Tranquilli, a differenza del secolo scorso, quando fu l’Italia a subire sanzioni dalla comunità internazionale per l’invasione dell’Etiopia, questa volta il caffè non verrà a mancare e non dovrà essere sostituito dal surrogato a base di cicoria, nel tempo della nuova autarchia. Infatti a seguito delle sanzioni che stavolta ci siamo auto inflitti, verranno a mancare solo il gas, il grano e forse anche la benzina. Quisquilie, beni notoriamente voluttuari. Ai Russi invece verranno a mancare beni davvero essenziali: gli abiti firmati, i gioielli di Tiffany, le schifezze dei McDonald’s, gli yacht e le vacanze, in Sardegna e in Toscana, insomma una vera rovina per il popolo delle steppe. Così come mi sono astenuto dal fare commenti da virologo in tempo di pandemia, altrettanto non mi addentro in complesse questioni di strategia militare e di geopolitica. Non posso però non registrare l’umore che serpeggia negli ambienti economici, seriamente preoccupati per le conseguenze della guerra.
Mentre i mass media sono allineati alle posizioni belliciste del governo, costretto suo malgrado ad allinearsi a sua volta allo schieramento Nato, il mondo delle imprese ha innalzato, sia pur timidamente, la bandiera arcobaleno dei pacifisti. Nei vari blog in cui si commentano le vicende economiche e finanziarie non si è levata, che io sappia, una sola voce a sostegno dell’invio di armi all’Ucraina. In effetti nel crollo di borsa sono stati coinvolti tutti tranne “Leonardo”, l’impresa che appunto le armi le produce. L’Italia, come è noto, è un paese trasformatore di materie prime, tramite l’industria: l’accesso alle fonti di energia e alle materie prime da lavorare è quindi vitale per tutti noi. L’economia, si sa, prospera in tempo di pace, sin dai tempi dell’imperatore Augusto (si veda l’Ara Pacis), la guerra invece, oltre a produrre lutti e distruzioni, interrompe la produzione e il commercio (tranne quello delle armi, ovviamente). Al di là della drammatica vicenda contingente, che scuote le coscienze, ciò che preoccupa nel lungo periodo è la fine dei rapporti Est-Ovest, il che comporta in buona sostanza la fine della globalizzazione, dopo meno di un trentennio. Oltre alle difficoltà di approvvigionamento di cui sopra, si chiudono mercati per le nostre produzioni e si restringono gli spazi per le esportazioni verso altri paesi occidentali ugualmente colpiti dalla crisi conseguente al ritorno a un clima di guerra fredda (che inevitabilmente seguirà l’attuale guerra “calda”). Già, perché se noi ce la passiamo male, altri non stanno meglio: in Germania, ad esempio, hanno chiuso gli stabilimenti di BMW e Wolkswagen, a causa della difficoltà a procurarsi i cablaggi per le auto, prodotti in Ucraina. Anche a Oxford è cessata la produzione delle Mini per lo stesso motivo. Un rallentamento dell’economia, che stava appena prendendo slancio per la supposta fine della pandemia, in presenza di un’inflazione che in Italia viaggia ormai all’otto per cento, può solo significare recessione. Lo scenario, preoccupante, è quindi quello della stagflazione, che già conoscemmo negli anni Settanta del secolo scorso (i più anziani ricorderanno sicuramente le domeniche a piedi e l’inflazione a due cifre).

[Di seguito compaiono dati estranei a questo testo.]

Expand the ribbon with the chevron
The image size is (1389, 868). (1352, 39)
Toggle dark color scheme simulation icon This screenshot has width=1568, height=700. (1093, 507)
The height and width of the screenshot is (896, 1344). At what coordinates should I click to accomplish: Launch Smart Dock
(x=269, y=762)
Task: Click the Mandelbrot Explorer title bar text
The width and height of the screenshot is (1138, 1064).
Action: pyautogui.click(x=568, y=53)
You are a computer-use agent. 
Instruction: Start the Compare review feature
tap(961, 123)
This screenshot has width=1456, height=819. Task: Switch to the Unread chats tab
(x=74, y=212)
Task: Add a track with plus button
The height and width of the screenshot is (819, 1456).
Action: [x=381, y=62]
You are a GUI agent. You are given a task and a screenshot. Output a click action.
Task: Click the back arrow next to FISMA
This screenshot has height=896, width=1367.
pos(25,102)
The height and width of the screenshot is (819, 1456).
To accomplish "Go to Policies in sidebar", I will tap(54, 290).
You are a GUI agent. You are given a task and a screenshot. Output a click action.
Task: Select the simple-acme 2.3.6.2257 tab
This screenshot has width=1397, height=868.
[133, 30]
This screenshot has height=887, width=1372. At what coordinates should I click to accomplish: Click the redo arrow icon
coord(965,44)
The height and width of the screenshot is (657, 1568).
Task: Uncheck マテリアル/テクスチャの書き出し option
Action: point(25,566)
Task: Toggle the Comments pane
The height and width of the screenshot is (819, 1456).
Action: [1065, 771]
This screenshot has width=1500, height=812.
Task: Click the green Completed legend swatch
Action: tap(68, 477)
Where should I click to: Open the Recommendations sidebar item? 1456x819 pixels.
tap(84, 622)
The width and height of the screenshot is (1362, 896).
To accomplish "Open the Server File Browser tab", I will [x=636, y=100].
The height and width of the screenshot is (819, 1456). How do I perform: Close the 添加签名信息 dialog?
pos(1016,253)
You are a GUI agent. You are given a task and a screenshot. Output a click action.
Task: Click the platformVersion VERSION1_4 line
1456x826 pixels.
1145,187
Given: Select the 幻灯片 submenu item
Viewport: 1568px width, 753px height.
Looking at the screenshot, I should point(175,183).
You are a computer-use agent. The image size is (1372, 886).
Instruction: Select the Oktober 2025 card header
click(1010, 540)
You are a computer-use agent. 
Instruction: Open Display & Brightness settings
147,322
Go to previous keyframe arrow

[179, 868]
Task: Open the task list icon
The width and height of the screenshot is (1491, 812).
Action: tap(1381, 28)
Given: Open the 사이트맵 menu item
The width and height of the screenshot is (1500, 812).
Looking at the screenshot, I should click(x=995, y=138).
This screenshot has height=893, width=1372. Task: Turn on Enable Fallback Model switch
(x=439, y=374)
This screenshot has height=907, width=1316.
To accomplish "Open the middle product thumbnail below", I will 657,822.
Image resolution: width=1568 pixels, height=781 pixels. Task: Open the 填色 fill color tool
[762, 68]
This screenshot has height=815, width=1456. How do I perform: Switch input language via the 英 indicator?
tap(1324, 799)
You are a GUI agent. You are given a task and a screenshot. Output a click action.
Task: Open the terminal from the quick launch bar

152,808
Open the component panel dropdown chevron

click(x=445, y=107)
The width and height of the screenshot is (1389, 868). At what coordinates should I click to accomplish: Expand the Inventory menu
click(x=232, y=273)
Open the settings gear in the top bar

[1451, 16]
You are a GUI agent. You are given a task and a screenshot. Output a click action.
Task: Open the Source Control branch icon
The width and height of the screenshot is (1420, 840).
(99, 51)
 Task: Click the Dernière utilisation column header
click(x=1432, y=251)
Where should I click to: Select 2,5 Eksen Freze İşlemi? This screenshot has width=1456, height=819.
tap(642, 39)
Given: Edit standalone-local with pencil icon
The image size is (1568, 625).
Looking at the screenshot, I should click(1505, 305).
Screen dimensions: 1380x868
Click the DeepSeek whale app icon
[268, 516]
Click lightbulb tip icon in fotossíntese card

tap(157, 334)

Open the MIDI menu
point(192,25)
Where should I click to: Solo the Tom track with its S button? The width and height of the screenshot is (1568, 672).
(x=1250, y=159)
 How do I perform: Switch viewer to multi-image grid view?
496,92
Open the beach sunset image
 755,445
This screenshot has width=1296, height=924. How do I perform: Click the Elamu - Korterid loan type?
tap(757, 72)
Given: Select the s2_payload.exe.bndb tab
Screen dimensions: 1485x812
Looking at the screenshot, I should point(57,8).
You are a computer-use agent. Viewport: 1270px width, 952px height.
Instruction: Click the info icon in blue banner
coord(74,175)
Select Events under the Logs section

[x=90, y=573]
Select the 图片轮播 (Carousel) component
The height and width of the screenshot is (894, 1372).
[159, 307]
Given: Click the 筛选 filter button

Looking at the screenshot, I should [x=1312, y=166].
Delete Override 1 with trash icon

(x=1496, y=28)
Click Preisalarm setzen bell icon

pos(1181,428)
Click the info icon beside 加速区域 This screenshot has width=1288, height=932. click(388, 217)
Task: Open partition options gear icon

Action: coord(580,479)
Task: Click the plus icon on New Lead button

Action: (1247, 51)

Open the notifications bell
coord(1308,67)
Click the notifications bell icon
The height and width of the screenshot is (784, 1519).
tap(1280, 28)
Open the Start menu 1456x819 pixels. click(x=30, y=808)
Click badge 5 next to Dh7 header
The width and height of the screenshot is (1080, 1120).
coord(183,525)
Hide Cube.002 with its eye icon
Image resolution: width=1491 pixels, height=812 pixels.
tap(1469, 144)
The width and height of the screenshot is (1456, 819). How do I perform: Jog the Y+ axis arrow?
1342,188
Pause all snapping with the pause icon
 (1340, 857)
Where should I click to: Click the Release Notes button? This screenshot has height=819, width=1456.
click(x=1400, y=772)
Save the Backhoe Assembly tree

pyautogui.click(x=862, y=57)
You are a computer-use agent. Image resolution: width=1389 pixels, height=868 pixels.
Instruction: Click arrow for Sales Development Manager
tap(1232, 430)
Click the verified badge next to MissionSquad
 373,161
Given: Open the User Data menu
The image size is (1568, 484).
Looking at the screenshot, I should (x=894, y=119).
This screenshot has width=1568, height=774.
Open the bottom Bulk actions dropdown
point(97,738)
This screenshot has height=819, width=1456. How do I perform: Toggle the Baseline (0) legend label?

La domanda quindi è: crollerà prima la Russia o crollerà la nostra economia, considerato il peso del debito pubblico? Nel frattempo il governo s’è desto e il ministro Cingolani, mentre scrivo, sta rispondendo in Parlamento sulla questione della speculazione sul gas. Alla buon’ora: l’aumento del prezzo del gas è stato spiegato sulle colonne di “Voce” in un bell’articolo pubblicato nel mensile di ottobre, ben prima quindi dello scoppio della guerra che ora fornisce un alibi alla speculazione, iniziata ben prima. Bisognava attendere che chiudessero le ceramiche e le cartiere o che i camionisti bloccassero i Tir per smuovere dall’inerzia il governo. La cosa buffa è che si pensa di tassare gli extraprofitti delle società del settore energetico a favore dello Stato piuttosto di chiedere loro di restituire il maltolto con conguagli sulle bollette. Vedremo quali saranno, in concreto, i provvedimenti assunti per far fronte a un’emergenza che riguarda tutti, cittadini e imprese.